File Functions

import introcs

This functions are useful handling simple data science assignments. They read and write popular (text-based) file formats. The most valuable functions are read_csv() and write_csv(), as these are non-trivial to implement.

Reading

read_txt

introcs.read_txt(filename)

Reads the contents of the text file filename.

This function reads the contents of the file filename and returns the result. This function assumes the file is a text file and not a binary file. If this is not the case, it will raise an error.

Parameters

filename (str) – The file to read

Returns

A string representing the file contents

Return type

str

read_json

introcs.read_json(filename)

Reads the contents of the JSON file filename.
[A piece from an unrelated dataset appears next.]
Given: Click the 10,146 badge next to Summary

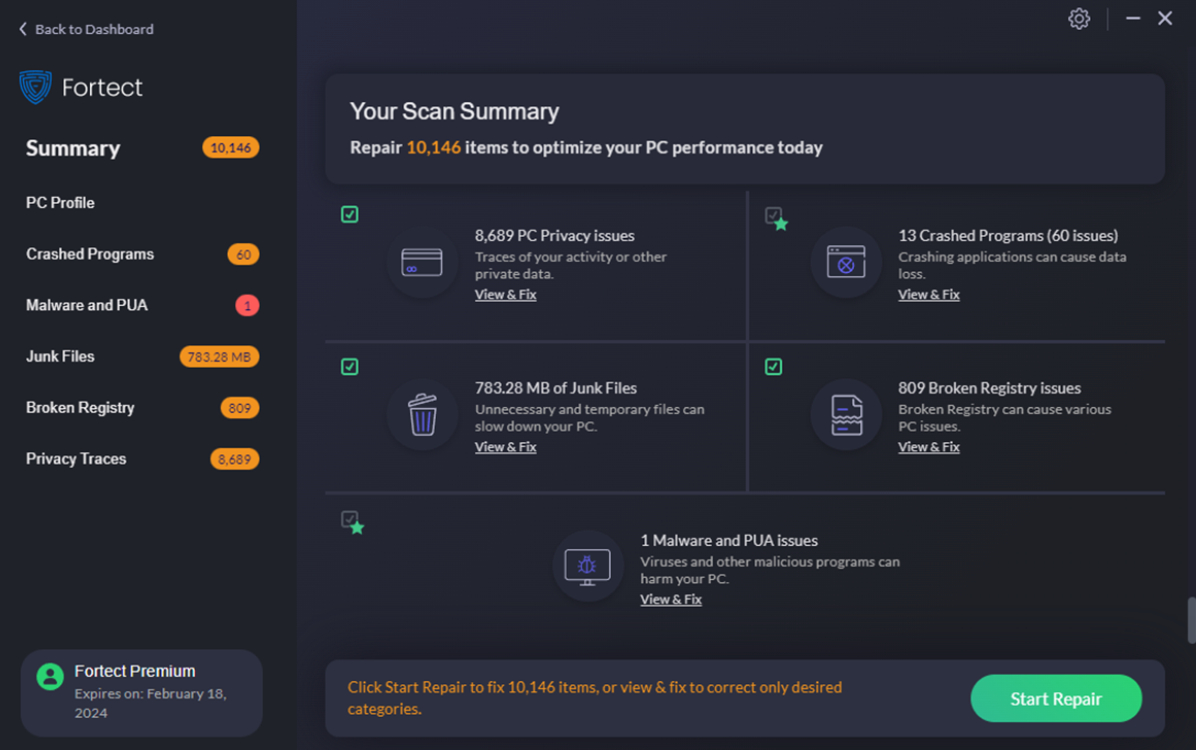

This function reads the contents of the file filename. Assuming it is a properly encoded JSON file, it will convert this into a Python data value, which will either be a dictionary or a list.

If the file does not exist, or is not a proper JSON file, this function will raise an error.

Parameters

filename (str) – The file to read

Returns

A dictionary or list representing the file contents

Return type

dict or list

read_csv

introcs.read_csv(filename)

Reads the contents of the CSV file filename.

This function reads the contents of the file filename. Assuming it is a properly encoded csv file, it will convert this into a 2-dimensional list, where each element of the list is the row. Cells in the row are all interpreted as strings. It is up to the programmer to interpret this data, since CSV files contain no type information.

If the file does not exist, or is not a proper CSV file, this function will raise an error.

Parameters

filename (str) – The file to read

Returns

A two dimensional list including the header as the first row

Return type

2d list

read_package

introcs.read_package(folder)

Reads the contents of the given directory.

A package is a directory with a file index.json inside of it. This JSON is a one-level dictionary mapping keys to file names. These files should all be in the directory. Each file can be either a text , JSON, or CSV file, or another directory (which should also be a package).

This method returns a dictionary maping the keys to the contents of each file, as defined recursively by read_text(), read_json(), read_csv(), and read_package().

Packages are mainly used as a way of gathering data files from multiple source. Any package can actually be represented as a single JSON file, but it is not always easy to construct this file.

If the directory does not exist, or is not a proper package, this function will raise an error.

Parameters

folder (str) – The directory to read

Returns

A dictionary containing the contents of each file in the package

Return type

dict

Writing

There is no write-version of read_package(). Any data value that could be written to a package can be written to a single JSON file more efficiently.

write_txt

introcs.write_txt(data, filename)

Writes the given data out as a text file filename.

The data should be a string. If it is not proper data, this function will raise an error. The filename may have any extension.

Parameters
  • data (str) – The text to write to a file

  • filename (str) – The file to write

write_json

introcs.write_json(data, filename)

Writes the given data out as a JSON file filename.

The data should be an JSON encodable value (e.g. either a primitive – int, float, bool, string – or a list or dictionary of JSON encodable values). If it is not proper data, this function will raise an error.

The JSON filename must either have no extension, or the extension .json. Any other extension will cause an error.

Parameters
  • data (JSON-encodable value) – The Python value to encode as a JSON

  • filename (str) – The file to write

write_csv

introcs.write_csv(data, filename)

Writes the given data out as a CSV file filename.

To be a proper CSV file, it must be a 2-dimensional list with the first row containing only strings. All other rows may be any python value. Dates are converted using isoformatting. All other objects are converted to their string representation.

The CSV filename must either have no extension, or the extension .csv. Any other extension will cause an error.

Parameters
  • data (2d list) – The Python value to encode as a CSV file

  • filename (str) – The file to write

Errors

class introcs.FileToolError

A simple error class to unify error responses for the filetools package.